Instructions for the task
Switch every "GUI agent" in the lines below to "desktop agent", keeping everything else unchanged, and leave the pictures out of your output.
______________________________
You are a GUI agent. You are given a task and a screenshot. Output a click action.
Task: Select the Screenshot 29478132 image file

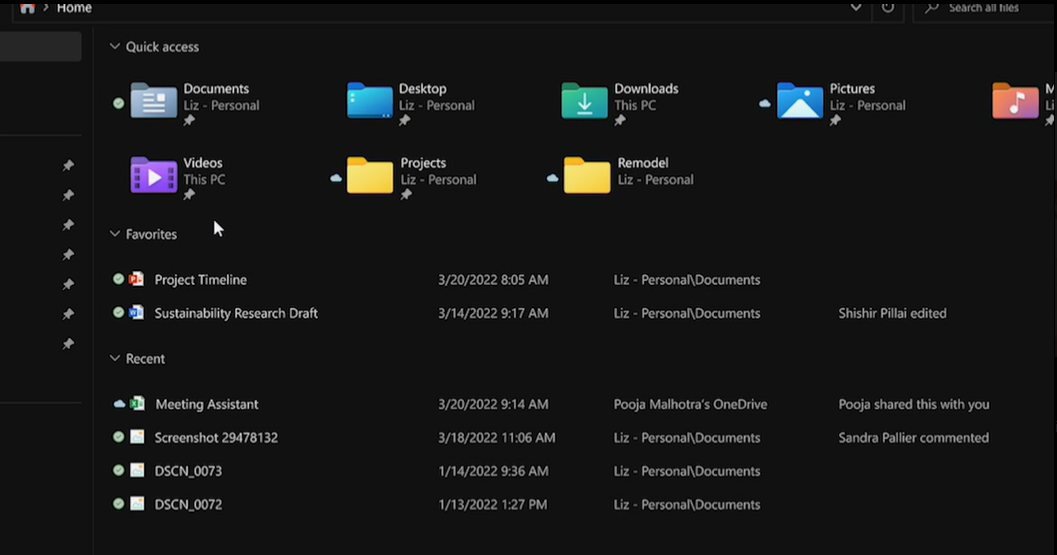pos(216,438)
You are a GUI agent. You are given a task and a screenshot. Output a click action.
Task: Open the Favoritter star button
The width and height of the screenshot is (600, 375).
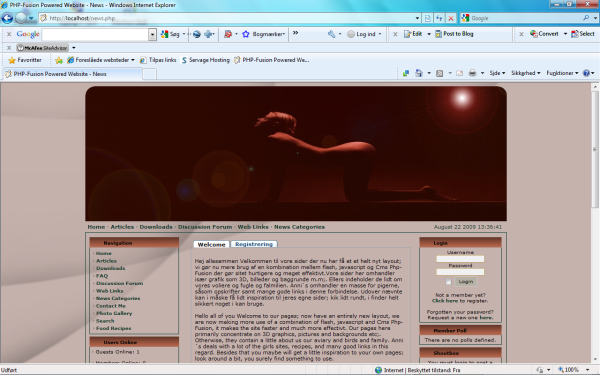pos(25,60)
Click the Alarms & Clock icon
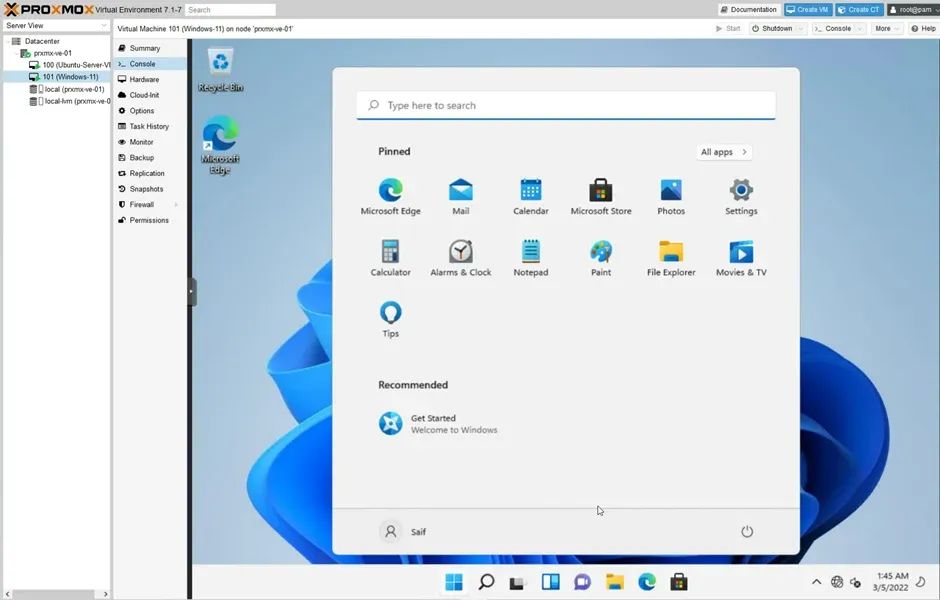The width and height of the screenshot is (940, 600). (460, 252)

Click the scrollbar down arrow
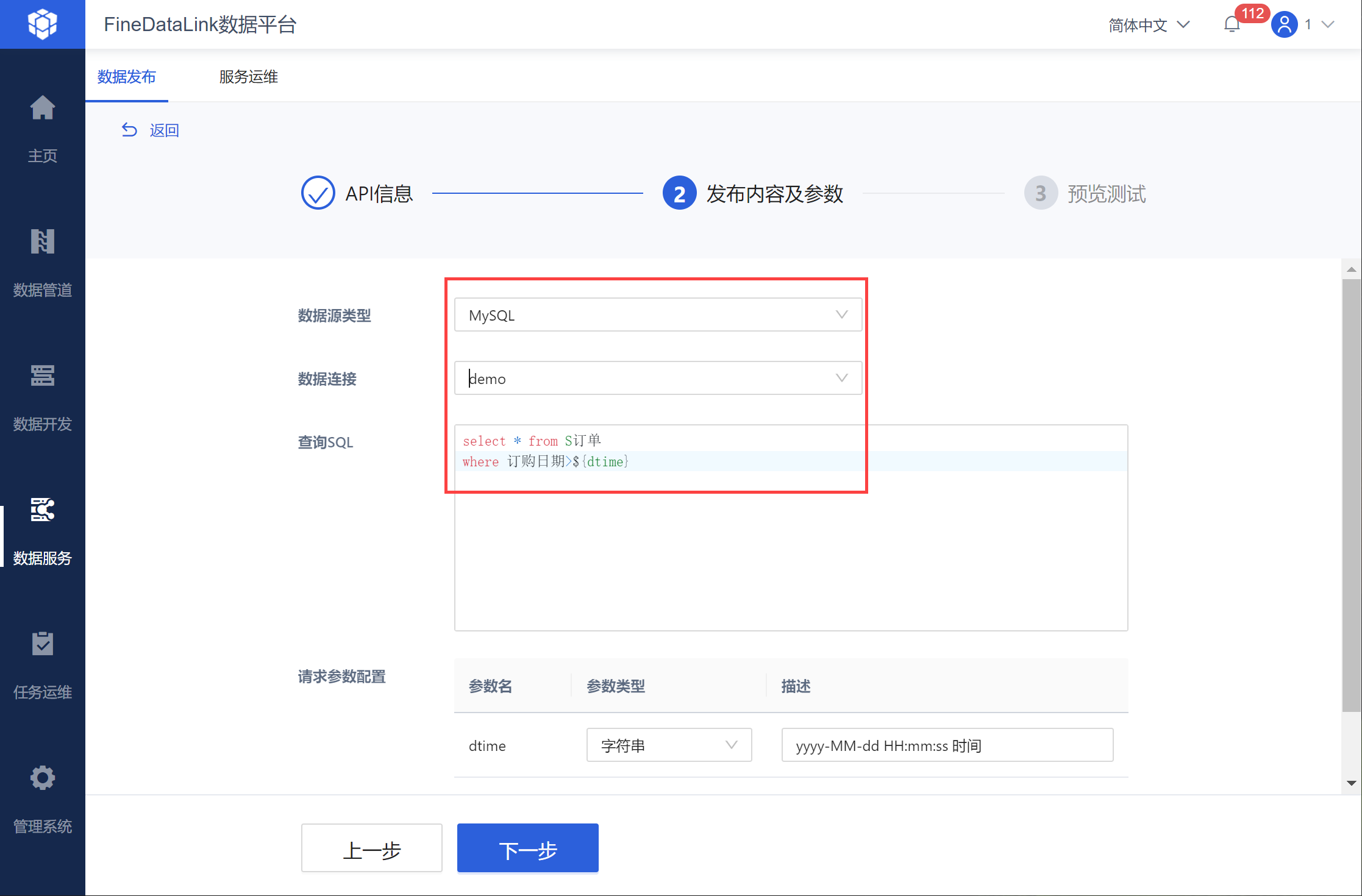point(1351,783)
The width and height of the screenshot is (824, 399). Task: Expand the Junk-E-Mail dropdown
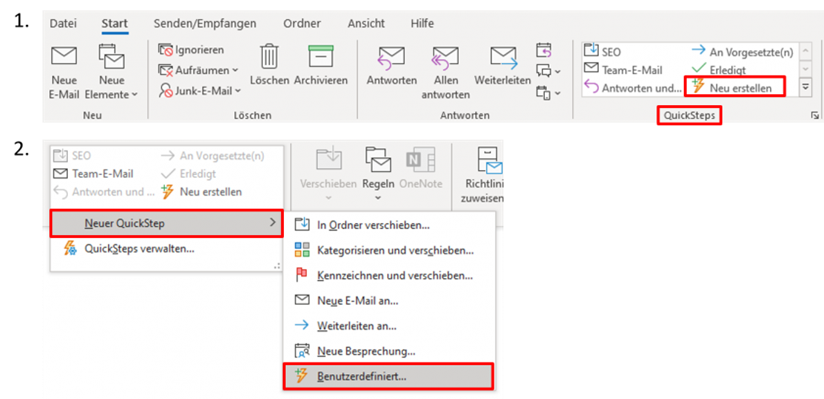238,90
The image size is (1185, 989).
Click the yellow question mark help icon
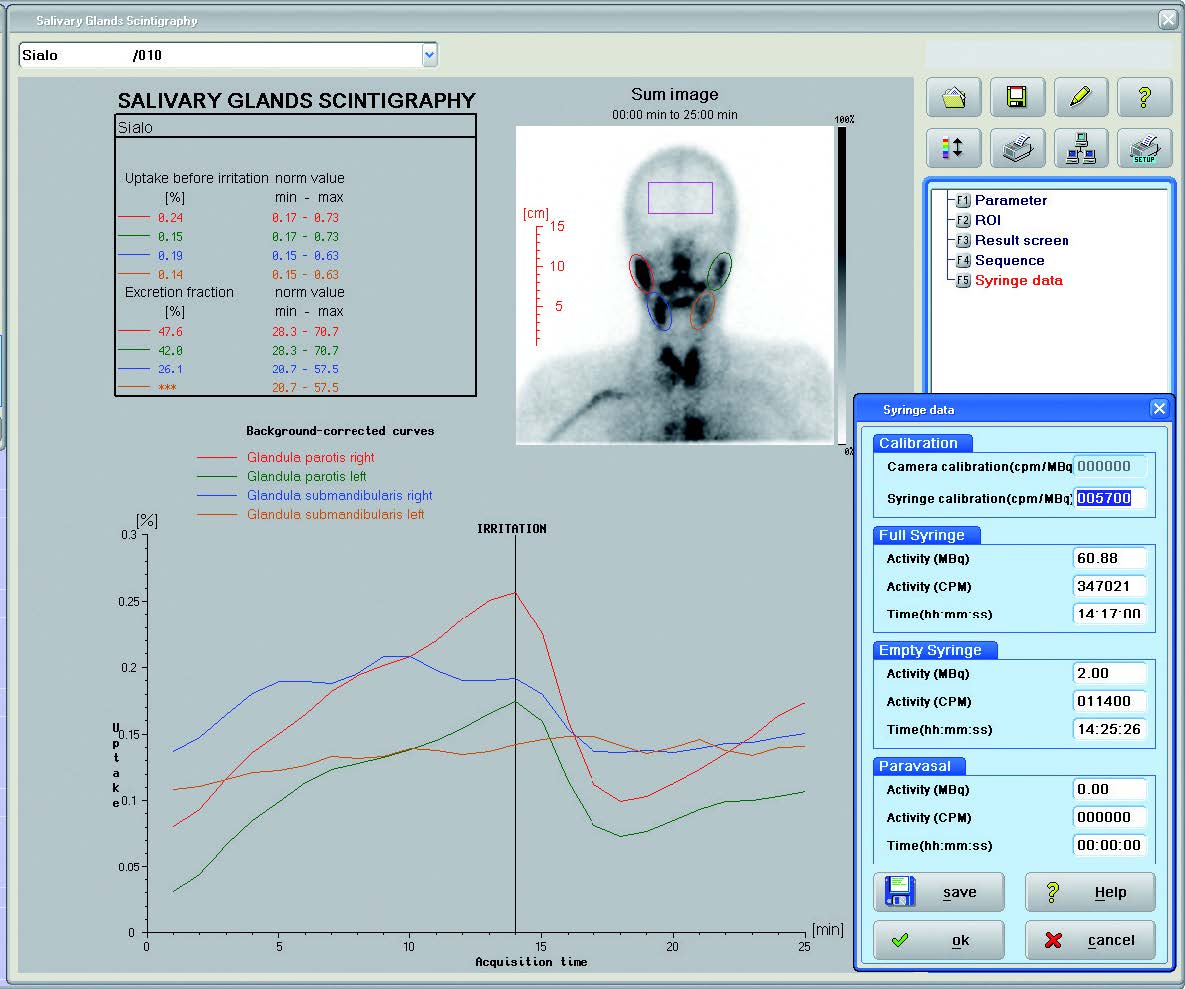pyautogui.click(x=1144, y=97)
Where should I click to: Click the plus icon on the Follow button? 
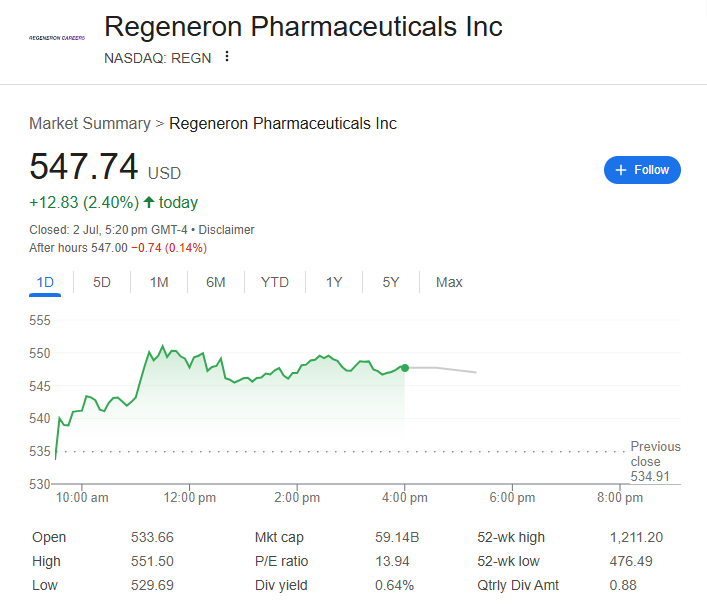(621, 170)
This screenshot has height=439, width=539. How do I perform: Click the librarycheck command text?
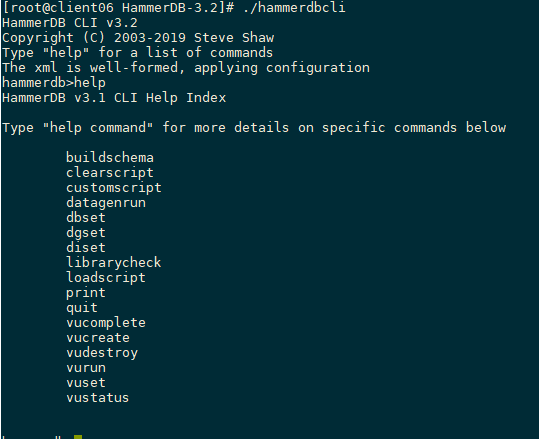[x=114, y=263]
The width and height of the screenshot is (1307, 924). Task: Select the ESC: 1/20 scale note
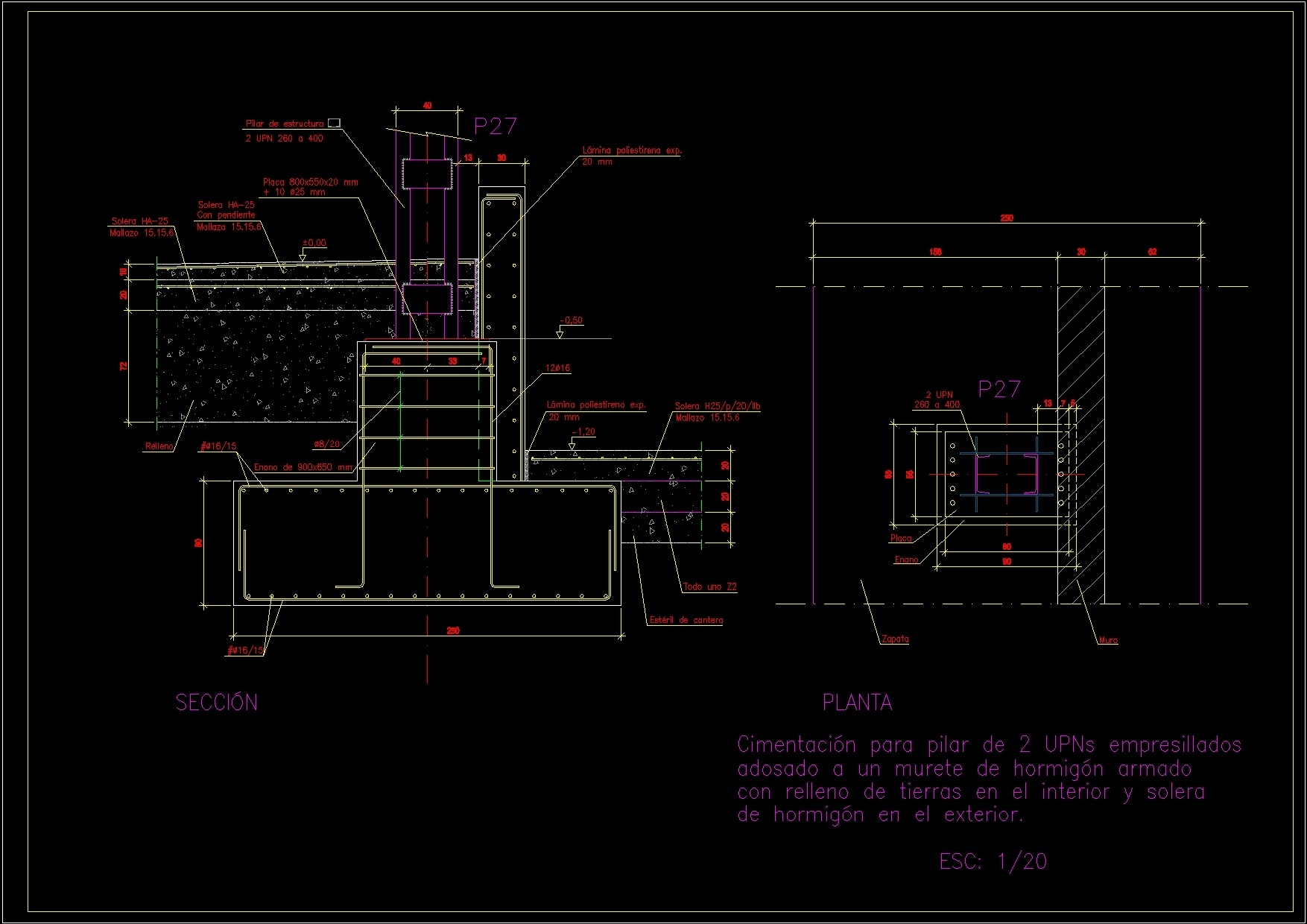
______________________________
Solved exercise
You are a desktop agent. You are given a task and a screenshot. Output a click action.
Task: Select the Screenshot 29478132 image file

pos(216,438)
You are a desktop agent. You are given a task and a screenshot. Output a click action.
Task: Open the Favoritter star button
The width and height of the screenshot is (600, 375).
pos(25,60)
Click the Alarms & Clock icon
The width and height of the screenshot is (940, 600). (460, 252)

Click the scrollbar down arrow
point(1351,783)
The width and height of the screenshot is (824, 399). Task: Expand the Junk-E-Mail dropdown
238,90
The image size is (1185, 989).
Click the yellow question mark help icon
pyautogui.click(x=1144, y=97)
Where should I click to: Click the plus icon on the Follow button? 
(621, 170)
This screenshot has height=439, width=539. How do I perform: Click the librarycheck command text?
[x=114, y=263]
The width and height of the screenshot is (1307, 924). Task: Select the ESC: 1/20 scale note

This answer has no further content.